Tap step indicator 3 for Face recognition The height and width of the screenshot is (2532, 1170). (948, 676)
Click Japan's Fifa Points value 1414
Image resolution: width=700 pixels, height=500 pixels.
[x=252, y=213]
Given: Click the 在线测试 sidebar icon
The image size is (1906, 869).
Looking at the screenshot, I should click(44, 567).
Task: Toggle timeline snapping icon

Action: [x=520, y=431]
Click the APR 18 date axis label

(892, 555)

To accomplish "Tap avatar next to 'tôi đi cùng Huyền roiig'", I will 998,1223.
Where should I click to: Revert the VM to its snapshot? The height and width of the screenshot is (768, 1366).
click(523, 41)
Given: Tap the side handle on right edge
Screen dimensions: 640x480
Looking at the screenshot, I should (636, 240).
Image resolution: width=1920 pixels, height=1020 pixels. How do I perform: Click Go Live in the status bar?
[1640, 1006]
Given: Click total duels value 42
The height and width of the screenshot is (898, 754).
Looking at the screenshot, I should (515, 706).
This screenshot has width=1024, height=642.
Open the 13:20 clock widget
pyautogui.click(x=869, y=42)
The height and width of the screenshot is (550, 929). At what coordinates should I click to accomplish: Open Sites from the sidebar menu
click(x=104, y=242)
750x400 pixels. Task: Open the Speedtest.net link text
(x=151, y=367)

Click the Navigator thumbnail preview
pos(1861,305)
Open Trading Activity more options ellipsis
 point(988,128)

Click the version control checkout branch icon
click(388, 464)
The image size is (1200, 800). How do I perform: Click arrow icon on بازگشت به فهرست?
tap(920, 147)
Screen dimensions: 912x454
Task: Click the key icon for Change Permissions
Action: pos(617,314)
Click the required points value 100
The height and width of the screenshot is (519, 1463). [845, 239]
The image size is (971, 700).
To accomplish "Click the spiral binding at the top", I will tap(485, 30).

** Task **
Recast everything in the data from the line containing "I will 998,1223." down to the end as a Markdown table with the columns Row and Line. Give each line its own numbered row and leave out blank lines.

** Expected answer **
| Row | Line |
|---|---|
| 1 | To accomplish "Tap avatar next to 'tôi đi cùng Huyền roiig'", I will 998,1223. |
| 2 | Where should I click to: Revert the VM to its snapshot? The height and width of the screenshot is (768, 1366). |
| 3 | click(523, 41) |
| 4 | Given: Tap the side handle on right edge |
| 5 | Screen dimensions: 640x480 |
| 6 | Looking at the screenshot, I should (636, 240). |
| 7 | Image resolution: width=1920 pixels, height=1020 pixels. How do I perform: Click Go Live in the status bar? |
| 8 | [1640, 1006] |
| 9 | Given: Click total duels value 42 |
| 10 | The height and width of the screenshot is (898, 754). |
| 11 | Looking at the screenshot, I should (515, 706). |
| 12 | This screenshot has width=1024, height=642. |
| 13 | Open the 13:20 clock widget |
| 14 | pyautogui.click(x=869, y=42) |
| 15 | The height and width of the screenshot is (550, 929). At what coordinates should I click to accomplish: Open Sites from the sidebar menu |
| 16 | click(x=104, y=242) |
| 17 | 750x400 pixels. Task: Open the Speedtest.net link text |
| 18 | (x=151, y=367) |
| 19 | Click the Navigator thumbnail preview |
| 20 | pos(1861,305) |
| 21 | Open Trading Activity more options ellipsis |
| 22 |  point(988,128) |
| 23 | Click the version control checkout branch icon |
| 24 | click(388, 464) |
| 25 | The image size is (1200, 800). How do I perform: Click arrow icon on بازگشت به فهرست? |
| 26 | tap(920, 147) |
| 27 | Screen dimensions: 912x454 |
| 28 | Task: Click the key icon for Change Permissions |
| 29 | Action: pos(617,314) |
| 30 | Click the required points value 100 |
| 31 | The height and width of the screenshot is (519, 1463). [845, 239] |
| 32 | The image size is (971, 700). |
| 33 | To accomplish "Click the spiral binding at the top", I will tap(485, 30). |